See id. at 23–29, 36–37.1
II. LEGAL STANDARD.
Federal courts are courts of limited jurisdiction, with the ability to hear only cases
entrusted to them by a grant of power contained in either the Constitution or in an act of
Congress. See, e.g., Beethoven.com LLC v. Librarian of Congress, 394 F.3d 939, 945 (D.C. Cir.
2005); Hunter v. District of Columbia, 384 F. Supp. 2d 257, 259 (D.D.C. 2005). On a motion to
dismiss for lack of subject-matter jurisdiction, the plaintiff bears the burden of establishing that
the Court has jurisdiction. Brady Campaign to Prevent Gun Violence with the Million Mom
March v. Ashcroft, 339 F. Supp. 2d 68, 72 (D.D.C. 2004). When determining whether to grant a
motion to dismiss for lack of subject-matter jurisdiction, the Court must construe the complaint
in the plaintiff’s favor and treat all well pled allegations of fact as true. Jerome Stevens Pharms.,
Inc. v. FDA, 402 F.3d 1249, 1253–54 (D.C. Cir. 2005). The Court need not accept unsupported
inferences or legal conclusions cast as factual allegations. Primax Recoveries, Inc. v. Lee, 260 F.

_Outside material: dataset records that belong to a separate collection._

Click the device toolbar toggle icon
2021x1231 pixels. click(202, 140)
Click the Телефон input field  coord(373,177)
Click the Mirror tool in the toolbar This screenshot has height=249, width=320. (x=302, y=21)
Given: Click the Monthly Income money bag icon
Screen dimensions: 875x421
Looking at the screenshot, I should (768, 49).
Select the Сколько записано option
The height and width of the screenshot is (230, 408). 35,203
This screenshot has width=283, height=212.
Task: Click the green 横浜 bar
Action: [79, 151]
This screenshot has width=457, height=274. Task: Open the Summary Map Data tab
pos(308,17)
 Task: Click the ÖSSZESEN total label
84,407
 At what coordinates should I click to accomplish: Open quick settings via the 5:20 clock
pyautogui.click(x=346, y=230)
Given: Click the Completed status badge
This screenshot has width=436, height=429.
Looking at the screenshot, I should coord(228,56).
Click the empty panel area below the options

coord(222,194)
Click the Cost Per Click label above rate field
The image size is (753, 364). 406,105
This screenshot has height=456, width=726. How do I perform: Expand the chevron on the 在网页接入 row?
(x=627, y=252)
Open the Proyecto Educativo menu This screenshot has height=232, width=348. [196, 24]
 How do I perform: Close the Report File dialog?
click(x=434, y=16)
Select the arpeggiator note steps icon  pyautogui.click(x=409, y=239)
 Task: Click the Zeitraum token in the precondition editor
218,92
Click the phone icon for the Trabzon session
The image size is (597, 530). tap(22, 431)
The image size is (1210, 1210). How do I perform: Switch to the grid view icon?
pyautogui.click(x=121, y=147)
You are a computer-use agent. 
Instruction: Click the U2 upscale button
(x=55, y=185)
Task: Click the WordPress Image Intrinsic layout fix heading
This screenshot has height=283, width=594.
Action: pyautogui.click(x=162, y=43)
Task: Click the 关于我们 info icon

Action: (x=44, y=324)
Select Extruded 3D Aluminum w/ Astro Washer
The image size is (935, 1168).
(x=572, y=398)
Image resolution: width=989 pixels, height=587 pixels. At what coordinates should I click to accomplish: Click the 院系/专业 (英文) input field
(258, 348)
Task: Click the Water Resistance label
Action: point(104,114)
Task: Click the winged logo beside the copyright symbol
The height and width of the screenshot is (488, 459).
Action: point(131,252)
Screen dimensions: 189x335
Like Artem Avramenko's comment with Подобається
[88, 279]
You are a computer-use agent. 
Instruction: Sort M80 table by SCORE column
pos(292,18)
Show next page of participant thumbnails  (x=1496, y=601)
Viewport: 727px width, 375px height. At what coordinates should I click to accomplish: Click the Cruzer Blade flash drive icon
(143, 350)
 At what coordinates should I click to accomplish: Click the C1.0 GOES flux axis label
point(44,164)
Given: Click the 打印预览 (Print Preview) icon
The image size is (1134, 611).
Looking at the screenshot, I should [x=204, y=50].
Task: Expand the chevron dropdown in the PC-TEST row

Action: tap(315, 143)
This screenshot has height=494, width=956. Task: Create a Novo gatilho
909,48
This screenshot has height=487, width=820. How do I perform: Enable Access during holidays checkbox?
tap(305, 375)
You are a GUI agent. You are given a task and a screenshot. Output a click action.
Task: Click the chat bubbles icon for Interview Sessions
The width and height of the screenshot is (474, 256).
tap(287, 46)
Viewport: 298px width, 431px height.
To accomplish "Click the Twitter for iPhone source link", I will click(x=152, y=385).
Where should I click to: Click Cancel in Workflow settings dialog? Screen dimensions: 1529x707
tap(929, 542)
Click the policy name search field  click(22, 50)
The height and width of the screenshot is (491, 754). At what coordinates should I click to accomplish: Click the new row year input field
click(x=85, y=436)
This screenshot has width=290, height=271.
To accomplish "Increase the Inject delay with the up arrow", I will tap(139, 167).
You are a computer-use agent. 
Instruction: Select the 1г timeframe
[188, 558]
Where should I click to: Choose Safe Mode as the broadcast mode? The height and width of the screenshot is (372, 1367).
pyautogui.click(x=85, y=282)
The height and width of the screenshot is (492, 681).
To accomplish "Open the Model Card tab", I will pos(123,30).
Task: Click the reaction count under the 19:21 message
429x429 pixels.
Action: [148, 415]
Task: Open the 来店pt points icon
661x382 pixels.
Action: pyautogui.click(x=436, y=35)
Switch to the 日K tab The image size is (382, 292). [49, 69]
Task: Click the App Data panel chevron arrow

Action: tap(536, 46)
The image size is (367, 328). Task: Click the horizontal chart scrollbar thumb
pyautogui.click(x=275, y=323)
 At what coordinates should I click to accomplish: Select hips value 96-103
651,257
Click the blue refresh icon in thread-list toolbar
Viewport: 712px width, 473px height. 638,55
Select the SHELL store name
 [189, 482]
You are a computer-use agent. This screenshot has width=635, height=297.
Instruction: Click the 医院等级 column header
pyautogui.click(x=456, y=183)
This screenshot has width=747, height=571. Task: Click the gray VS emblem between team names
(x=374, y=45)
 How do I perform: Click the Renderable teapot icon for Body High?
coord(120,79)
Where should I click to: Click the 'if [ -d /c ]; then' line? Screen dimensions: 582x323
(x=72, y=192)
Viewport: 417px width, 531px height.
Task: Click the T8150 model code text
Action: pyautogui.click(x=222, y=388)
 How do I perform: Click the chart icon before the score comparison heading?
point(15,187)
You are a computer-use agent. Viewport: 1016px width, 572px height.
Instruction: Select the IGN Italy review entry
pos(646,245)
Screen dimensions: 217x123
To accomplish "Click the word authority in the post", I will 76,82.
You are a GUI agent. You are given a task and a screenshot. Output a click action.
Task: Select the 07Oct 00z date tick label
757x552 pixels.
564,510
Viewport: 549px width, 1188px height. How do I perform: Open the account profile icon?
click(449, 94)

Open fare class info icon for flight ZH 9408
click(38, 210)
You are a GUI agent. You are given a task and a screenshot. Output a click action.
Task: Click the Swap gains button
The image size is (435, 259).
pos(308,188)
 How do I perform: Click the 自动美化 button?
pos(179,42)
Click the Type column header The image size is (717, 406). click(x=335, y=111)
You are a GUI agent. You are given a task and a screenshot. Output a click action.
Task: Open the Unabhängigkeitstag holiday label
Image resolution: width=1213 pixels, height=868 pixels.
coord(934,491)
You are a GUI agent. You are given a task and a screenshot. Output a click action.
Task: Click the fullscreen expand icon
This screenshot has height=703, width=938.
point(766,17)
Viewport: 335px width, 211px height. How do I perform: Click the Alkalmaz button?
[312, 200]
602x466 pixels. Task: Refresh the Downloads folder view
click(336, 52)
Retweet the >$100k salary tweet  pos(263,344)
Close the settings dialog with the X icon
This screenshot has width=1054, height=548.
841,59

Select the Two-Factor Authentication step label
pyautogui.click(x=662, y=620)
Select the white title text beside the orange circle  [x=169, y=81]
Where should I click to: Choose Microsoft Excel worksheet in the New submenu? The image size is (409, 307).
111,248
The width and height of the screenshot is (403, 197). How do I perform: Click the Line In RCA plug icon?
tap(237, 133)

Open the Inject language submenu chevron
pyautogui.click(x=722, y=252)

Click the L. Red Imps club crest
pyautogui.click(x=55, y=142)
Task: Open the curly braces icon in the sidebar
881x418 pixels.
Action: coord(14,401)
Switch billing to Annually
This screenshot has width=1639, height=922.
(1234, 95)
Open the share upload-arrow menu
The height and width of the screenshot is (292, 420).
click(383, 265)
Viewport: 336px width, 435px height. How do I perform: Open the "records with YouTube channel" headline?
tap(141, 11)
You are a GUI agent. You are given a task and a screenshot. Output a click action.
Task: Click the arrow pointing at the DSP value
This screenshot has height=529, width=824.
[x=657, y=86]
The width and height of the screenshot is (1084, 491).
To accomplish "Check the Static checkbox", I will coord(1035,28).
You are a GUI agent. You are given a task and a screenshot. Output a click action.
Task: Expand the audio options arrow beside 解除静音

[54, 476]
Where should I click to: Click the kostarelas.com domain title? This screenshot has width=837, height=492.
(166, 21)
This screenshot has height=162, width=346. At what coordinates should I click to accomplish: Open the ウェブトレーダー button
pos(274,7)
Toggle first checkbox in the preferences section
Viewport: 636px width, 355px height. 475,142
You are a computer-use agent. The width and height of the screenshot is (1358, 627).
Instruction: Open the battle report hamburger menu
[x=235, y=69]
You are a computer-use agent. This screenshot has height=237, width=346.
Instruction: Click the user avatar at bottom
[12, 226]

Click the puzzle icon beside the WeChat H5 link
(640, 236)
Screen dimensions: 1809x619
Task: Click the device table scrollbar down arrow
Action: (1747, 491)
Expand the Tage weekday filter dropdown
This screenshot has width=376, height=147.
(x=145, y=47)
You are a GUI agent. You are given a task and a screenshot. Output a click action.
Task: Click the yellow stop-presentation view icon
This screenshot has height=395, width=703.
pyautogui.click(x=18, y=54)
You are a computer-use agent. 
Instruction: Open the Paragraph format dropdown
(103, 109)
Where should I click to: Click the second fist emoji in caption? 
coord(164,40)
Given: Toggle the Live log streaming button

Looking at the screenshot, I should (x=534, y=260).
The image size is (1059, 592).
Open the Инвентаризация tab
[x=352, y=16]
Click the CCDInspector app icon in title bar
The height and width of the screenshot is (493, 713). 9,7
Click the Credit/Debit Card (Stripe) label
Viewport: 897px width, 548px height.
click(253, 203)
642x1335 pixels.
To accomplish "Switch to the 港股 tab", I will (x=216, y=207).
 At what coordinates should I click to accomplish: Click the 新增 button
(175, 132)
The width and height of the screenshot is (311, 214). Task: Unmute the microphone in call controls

Supp. 2d 43, 47 (D.D.C. 2003). Under Rule 12(b)(1), the Court may dispose of the motion on
the basis of the complaint alone or it may consider materials beyond the pleadings, “as it deems
appropriate to resolve the question whether it has jurisdiction to hear the case.” Scolaro v. D.C.
Bd. of Elections and Ethics, 104 F. Supp. 2d 18, 22 (D.D.C. 2000).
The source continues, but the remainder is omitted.